Ze begint zachtjes te snikken. Ik stop met waar ik mee bezig ben. “Gaat het wel?”, vraag ik zo weinig geagiteerd mogelijk. “Het doet pijn.” Ik weet genoeg. Dat ze er niet van geniet, is wel duidelijk; Oboema noemde lichaamstaal al het belangrijkste wat er is. Een seksuele verrassing voor je achttiende verjaardag hoort zo niet te zijn. “Ga maar weer slapen, schat.” “Vind je het niet erg?” “Nee, ga nou maar.” Ze vertrekt haastig en zonder nog iets te zeggen. Ik draai mijn kussen om, leg mijn hoofd op de koude kant en probeer mijn broodnodige slaap te pakken voor ik aan het aardrijkskunde-examen begin.

's Ochtends staat ze er niet met een cadeautje. Ik zoek haar op, en vraag wat ze achter de computer doet om half acht. Ze blijkt de hele nacht al World of Warcraft te hebben gespeeld met de jongen uit Oregon die ze vorige week ontmoette in haar guild. Ik maak een lichte kutopmerking en ga naar beneden om koffie te zetten en de krant te lezen. Over anderhalf uur examen; ik heb niet geleerd. Dat is ook niet nodig voor aardrijkskunde. Wollig rotvak zonder enige inhoud. De koffie smaakt, de krant brengt weinig verheugend verjaardagnieuws en wat het CEVO me als presentje voorschotelt is lachwekkend. Na een uur en een kwartier stop ik mijn pen weg, lever mijn blaadjes in en fiets naar huis, bijna twee uur voor het examen feitelijk afgelopen is.

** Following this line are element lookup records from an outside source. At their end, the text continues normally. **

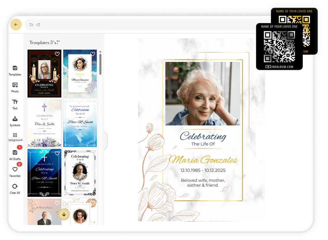Open the Symbols panel
The width and height of the screenshot is (328, 240).
coord(15,121)
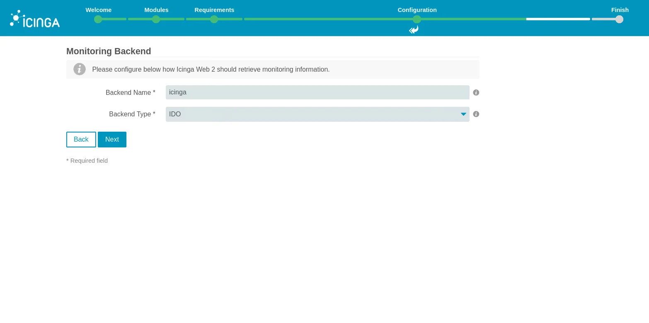Click the Modules step progress dot

click(156, 19)
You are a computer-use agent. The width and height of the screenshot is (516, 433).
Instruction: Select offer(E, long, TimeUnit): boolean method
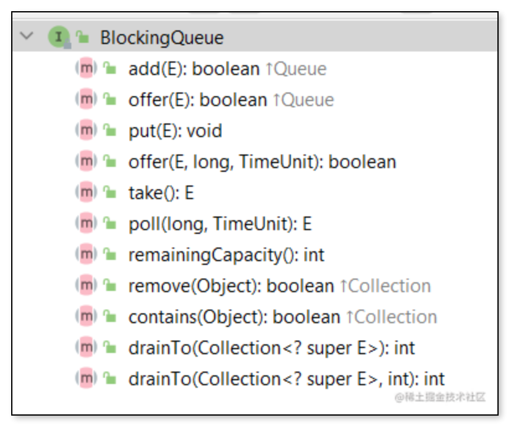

Om kwart voor elf loop ik mijn huis binnen. “Ha, Bert, hoe ging je examen?”, vraagt mijn moeder. “Wel goed. Waar is dinges?” “Die zit nog steeds te computeren.” “Even haar het goede nieuws vertellen, dan.” Ik loop naar boven en tref haar achter haar computer, webcam aan, Oregon-gozer idem. Ze heeft zich mooier opgemaakt dan ze de afgelopen maanden ooit voor me deed, haar borsten in een push-up-bh gestoken, een truitje met diepe inkijk aangetrokken. Mijn handen jeuken. “Ik kwam even vertellen dat AK goed ging.” Ze schrikt op uit haar MSN-trance. “Oh, ben je al zo vroeg thuis, het ging zeker goed?” “Dat zei ik net.” “Oh, ok.” “Kom je zo ontbijten?” “Ik heb al ontbeten.” “Ik bedoelde ermee: 'Kom je achter de computer vandaan om aandacht te besteden aan de vent waar je al twee jaar een relatie mee hebt op zijn fucking verjaardag', maar laat maar.” “Okee.” Ze kijkt naar haar scherm, lacht hardop (iets wat ze ook bitter weinig meer deed, de afgelopen weken) en geraakt weer in haar chatcoma. Ik schud mijn hoofd en stamp chagrijnig de trap af.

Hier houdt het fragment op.